▸ **ENTRIES SUPPLIED**
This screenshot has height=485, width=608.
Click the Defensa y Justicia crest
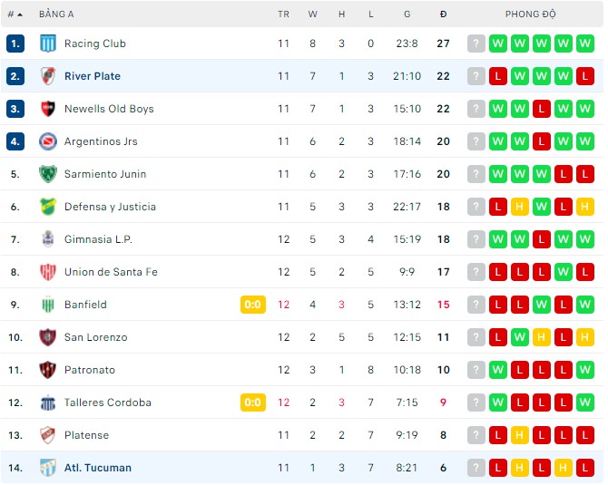(48, 207)
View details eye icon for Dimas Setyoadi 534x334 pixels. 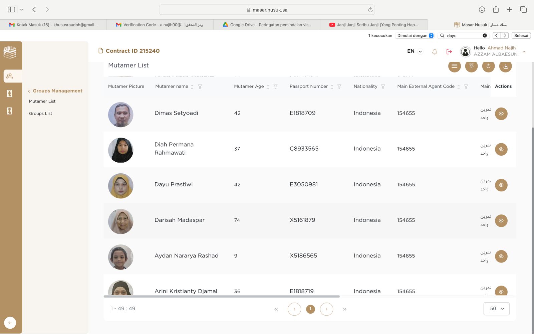tap(501, 114)
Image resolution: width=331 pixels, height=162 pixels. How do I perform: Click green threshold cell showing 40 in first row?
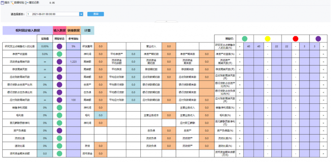(x=248, y=46)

▸ **TASK TO COMPLETE**
Once the line containing "Image resolution: width=331" is found, it and every line through the end of the records above should be output exactly, with no pictures.

▸ **SOLUTION TO THE EXERCISE**
Image resolution: width=331 pixels, height=162 pixels. How do I perform: Click green threshold cell showing 40 in first row?
(x=248, y=46)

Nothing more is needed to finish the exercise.